East African Entrepreneur
FarmDrive Founders Rita Kimani and Peris Bosire

Case Study

There is an estimated $50 billion funding gap for smallholder farmers in Africa. The result is that smallholder farmers are unable to invest in the quality inputs, seed and fertilizer they need to improve their yields.

Rita Kimani and Peris Bosire launched FarmDrive to solve this problem. Born out of their firsthand experiences growing up in farming communities in rural Kenya, they built an agricultural data analytics company that uses alternative sources of information to build credit profiles for smallholder farmers in East Africa.

To realize their potential and continue to attract investment, FarmDrive must overcome each of the four hurdles.

The Human Capital Trap: For FarmDrive, this means overcoming challenges in finding experienced data scientists. “Everyone is recruiting from a small pool of data scientists,” Rita says, which means they are expensive and hard to find.

Business Model Constraints: FarmDrive is operating in a data-scarce environment, which means they don’t have access to readily available digital information that can inform a credit algorithm, such as cash flow, sales cycles, or even weather data. FarmDrive sees this as an opportunity and is seeking strategic partnerships to build these data sets.

Debt Capital Gap: It’s difficult to partner with financial institutions to test new customer lending products. Rita noted, “it’s not easy to get financial institutions to understand that yes, there will be some product loss in the beginning, but there will also be a potentially high upside downstream, once our algorithm is perfected. We need time to gather enough data first."
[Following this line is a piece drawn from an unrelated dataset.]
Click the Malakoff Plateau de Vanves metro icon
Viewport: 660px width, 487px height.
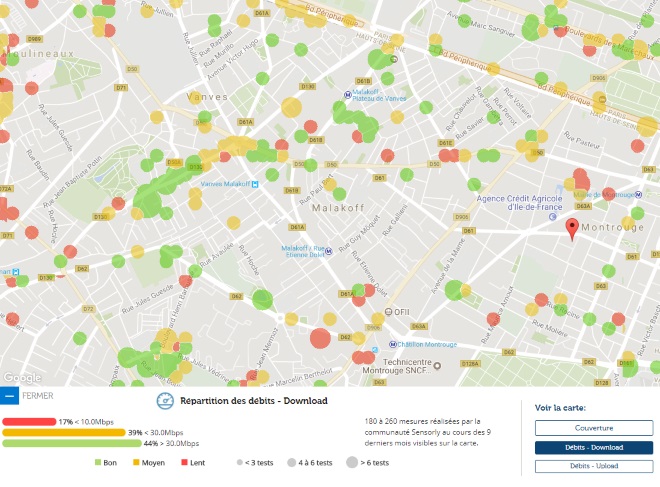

Pattern Recognition Problem: FarmDrive spoke about how it was initially difficult to get through to investors. Eventually, they participated in accelerator programs to help them build their network and credibility with potential investors - one of our recommendations for getting past the pattern recognition problem. “The relationships we developed from these programs were vital to our fundraising efforts” Rita highlighted.

Breaking the Pattern

Too many DFS companies are unable to attract the investment they need to grow.

This is bad for everyone: the investors who are missing out on good deals; the DFS companies who can’t attract the capital they need to grow. Most of all, it’s bad for the hundreds of millions of people lacking access to formal financial services in these markets.

What can we do to support entrepreneurs improving financial inclusion? Here are a few ideas. We invite investors, foundations, governments, and entrepreneur support organizations to build on these recommendations and help us develop more.

Look for your icon to learn more about what you can do:

Investors

Foundations

Entrepreneur Support

Governments

Human Capital

We need to break the “chicken-and-egg” stalemate of companies needing cash to hire talent, but not being able to raise money without the right team. What if we build an integrated talent management network, to strengthen the human capital infrastructure, to start to overcome the human capital trap? What if investors and foundations fund strategic human capital hires?

Business Model

We need to help facilitate partnerships between entrepreneurs and the owners of the digital payments infrastructure to enable companies to make faster traction in proving their business model. What if we develop programs to facilitate strategic partnerships with financial institutions and mobile network operators, to improve the development of profitable business models?

Financial Capital

We need to move past the “one size fits all” nature of venture capital, by developing other tools. What if we increase the availability and subsidies for different types of venture and debt capital, and innovative financing models, to encourage more investments?

Pattern Recognition

We need to move past pattern recognition fallbacks as a proxy for potential. What happens if a startup founder doesn’t follow a specific pattern? What if we support initiatives to bring more transparency and build more in-country networks?